Cancer happens to others; people with breasts, older people in their fifties, sixties, and seventies. Cancer happens to smokers, to the obese, to those who don’t take care of their bodies or watch what they eat. Cancer happens to laborers exposed to toxic work environments. Cancer doesn’t happen to me. Cancer happens to other people, not me.
Cancer and me. Cancer doesn’t happen to me. I take care of myself. I watch my diet and exercise regularly. I suppose these things don’t matter.
I am 31 years old, one of the youngest, if not the youngest in the chemotherapy infusion ward. I feel that some people look at me and think that their situation could be worse, because I am younger than they, and I too have cancer. Cancer happens to me.
Still, cancer doesn’t happen to me. It happens, amidst the ignorance that it can’t, and then cancer is. I feel like it could not have happened, like two polar opposites–that which could happen and that which could not–have collided, erupted, and left me, sitting coldly in a cancer room called the infusion treatment area. This outcome has changed my reality, my family, perceptions of my reality, and me. I am still Josh, and cancer cannot define me, but it has changed so much. This cancer can only hurt me through death. Otherwise, it can only make me stronger.
I am strong. I am a survivor. Cancer happened to me, and it’s still hard to believe or make sense of. The suddenness adds to the shock, but perhaps suddenness beats prolongment. Still, I can’t believe that cancer happened to me, a 31 year old otherwise healthy individual.

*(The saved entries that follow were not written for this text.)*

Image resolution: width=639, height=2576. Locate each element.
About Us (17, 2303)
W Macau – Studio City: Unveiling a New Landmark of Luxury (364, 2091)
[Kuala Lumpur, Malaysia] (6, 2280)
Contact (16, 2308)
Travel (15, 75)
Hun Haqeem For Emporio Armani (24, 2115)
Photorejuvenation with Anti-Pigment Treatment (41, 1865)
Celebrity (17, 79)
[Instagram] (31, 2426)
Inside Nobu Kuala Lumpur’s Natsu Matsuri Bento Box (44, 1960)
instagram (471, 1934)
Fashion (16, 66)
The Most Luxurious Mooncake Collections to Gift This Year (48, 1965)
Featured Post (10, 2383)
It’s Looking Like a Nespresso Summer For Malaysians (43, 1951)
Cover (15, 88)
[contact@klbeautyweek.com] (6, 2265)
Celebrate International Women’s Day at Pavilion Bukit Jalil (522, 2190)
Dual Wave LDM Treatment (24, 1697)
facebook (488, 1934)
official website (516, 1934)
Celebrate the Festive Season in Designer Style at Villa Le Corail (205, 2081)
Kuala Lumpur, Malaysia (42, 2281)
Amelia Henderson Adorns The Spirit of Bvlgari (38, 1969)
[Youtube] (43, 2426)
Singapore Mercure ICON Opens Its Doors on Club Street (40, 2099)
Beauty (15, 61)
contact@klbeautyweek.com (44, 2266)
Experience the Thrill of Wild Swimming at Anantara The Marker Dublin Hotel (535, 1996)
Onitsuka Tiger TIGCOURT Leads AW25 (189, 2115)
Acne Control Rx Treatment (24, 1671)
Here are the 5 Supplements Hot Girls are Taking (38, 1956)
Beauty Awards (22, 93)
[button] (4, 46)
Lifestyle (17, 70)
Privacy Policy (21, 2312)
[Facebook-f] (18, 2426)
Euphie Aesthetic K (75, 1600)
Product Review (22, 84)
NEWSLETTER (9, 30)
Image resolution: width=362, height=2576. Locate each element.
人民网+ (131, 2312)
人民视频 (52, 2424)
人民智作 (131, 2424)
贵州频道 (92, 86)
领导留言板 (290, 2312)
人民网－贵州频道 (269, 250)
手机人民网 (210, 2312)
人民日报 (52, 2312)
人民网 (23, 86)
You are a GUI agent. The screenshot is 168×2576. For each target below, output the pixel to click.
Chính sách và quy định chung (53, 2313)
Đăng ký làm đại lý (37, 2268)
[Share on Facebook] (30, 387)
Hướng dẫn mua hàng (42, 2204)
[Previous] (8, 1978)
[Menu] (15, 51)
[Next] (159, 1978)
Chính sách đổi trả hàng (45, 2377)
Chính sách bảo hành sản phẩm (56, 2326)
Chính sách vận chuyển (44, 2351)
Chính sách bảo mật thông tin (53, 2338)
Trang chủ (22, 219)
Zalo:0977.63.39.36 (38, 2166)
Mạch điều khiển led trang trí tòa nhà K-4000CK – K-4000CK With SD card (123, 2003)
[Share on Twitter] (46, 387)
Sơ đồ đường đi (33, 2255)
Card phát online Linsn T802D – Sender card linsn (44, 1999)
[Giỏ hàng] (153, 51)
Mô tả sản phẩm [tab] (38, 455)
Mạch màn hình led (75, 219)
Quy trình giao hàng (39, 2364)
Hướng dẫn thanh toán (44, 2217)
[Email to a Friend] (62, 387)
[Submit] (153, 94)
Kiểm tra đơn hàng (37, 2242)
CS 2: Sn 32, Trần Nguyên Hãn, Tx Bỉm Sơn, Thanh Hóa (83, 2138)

I know none of this matters, but I’m a kind person. I hold the door for people. I say thank you. I talk to strangers and do my best to listen well. I care for my wife and daughter and I am there for my brother and friends when they need me. I do my best to be respectful, to do work that helps others, and to treat others like I wish to be treated. I know, none of this matters. Cancer isn’t some sort of moral ruling on character. It has nothing to do with right or wrong. While it may not be indiscriminate, its selection process has nothing to do with the above traits. Cancer has no bounds. It has me, but I will beat it. Cancer can happen to me, but it cannot have me.